(INFORMATION GIVEN Opens)

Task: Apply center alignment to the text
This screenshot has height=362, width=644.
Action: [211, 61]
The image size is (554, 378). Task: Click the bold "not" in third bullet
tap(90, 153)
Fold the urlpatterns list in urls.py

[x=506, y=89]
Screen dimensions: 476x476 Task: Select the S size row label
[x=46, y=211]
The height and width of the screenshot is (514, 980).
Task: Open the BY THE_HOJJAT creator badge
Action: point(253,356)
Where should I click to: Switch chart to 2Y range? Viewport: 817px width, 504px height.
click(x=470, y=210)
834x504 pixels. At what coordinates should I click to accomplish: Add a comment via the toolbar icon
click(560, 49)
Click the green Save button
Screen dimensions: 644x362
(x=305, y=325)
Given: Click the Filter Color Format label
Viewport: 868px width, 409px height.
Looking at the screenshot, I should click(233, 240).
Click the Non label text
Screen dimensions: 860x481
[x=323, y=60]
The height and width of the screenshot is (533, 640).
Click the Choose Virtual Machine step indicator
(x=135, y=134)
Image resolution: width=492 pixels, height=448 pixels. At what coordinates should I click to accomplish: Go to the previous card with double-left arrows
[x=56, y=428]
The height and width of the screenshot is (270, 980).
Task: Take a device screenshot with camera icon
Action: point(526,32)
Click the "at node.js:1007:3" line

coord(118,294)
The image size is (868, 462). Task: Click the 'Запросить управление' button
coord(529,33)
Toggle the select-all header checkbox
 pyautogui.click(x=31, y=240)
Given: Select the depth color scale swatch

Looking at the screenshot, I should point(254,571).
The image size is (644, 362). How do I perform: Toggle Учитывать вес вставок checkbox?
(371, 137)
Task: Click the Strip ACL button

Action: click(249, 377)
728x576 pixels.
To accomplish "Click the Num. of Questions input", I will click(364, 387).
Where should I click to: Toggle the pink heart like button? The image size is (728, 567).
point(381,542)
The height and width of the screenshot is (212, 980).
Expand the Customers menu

(INFORMATION GIVEN Closes)

- _REQUIREMENT_:
Return the entries above exactly as they were written.

- _ANSWER BOX_:
Task: Apply center alignment to the text
This screenshot has height=362, width=644.
Action: [211, 61]
The image size is (554, 378). Task: Click the bold "not" in third bullet
tap(90, 153)
Fold the urlpatterns list in urls.py

[x=506, y=89]
Screen dimensions: 476x476 Task: Select the S size row label
[x=46, y=211]
The height and width of the screenshot is (514, 980).
Task: Open the BY THE_HOJJAT creator badge
Action: point(253,356)
Where should I click to: Switch chart to 2Y range? Viewport: 817px width, 504px height.
click(x=470, y=210)
834x504 pixels. At what coordinates should I click to accomplish: Add a comment via the toolbar icon
click(560, 49)
Click the green Save button
Screen dimensions: 644x362
(x=305, y=325)
Given: Click the Filter Color Format label
Viewport: 868px width, 409px height.
Looking at the screenshot, I should click(233, 240).
Click the Non label text
Screen dimensions: 860x481
[x=323, y=60]
The height and width of the screenshot is (533, 640).
Click the Choose Virtual Machine step indicator
(x=135, y=134)
Image resolution: width=492 pixels, height=448 pixels. At what coordinates should I click to accomplish: Go to the previous card with double-left arrows
[x=56, y=428]
The height and width of the screenshot is (270, 980).
Task: Take a device screenshot with camera icon
Action: point(526,32)
Click the "at node.js:1007:3" line

coord(118,294)
The image size is (868, 462). Task: Click the 'Запросить управление' button
coord(529,33)
Toggle the select-all header checkbox
 pyautogui.click(x=31, y=240)
Given: Select the depth color scale swatch

Looking at the screenshot, I should point(254,571).
The image size is (644, 362). How do I perform: Toggle Учитывать вес вставок checkbox?
(371, 137)
Task: Click the Strip ACL button

Action: click(249, 377)
728x576 pixels.
To accomplish "Click the Num. of Questions input", I will click(364, 387).
Where should I click to: Toggle the pink heart like button? The image size is (728, 567).
point(381,542)
The height and width of the screenshot is (212, 980).
Expand the Customers menu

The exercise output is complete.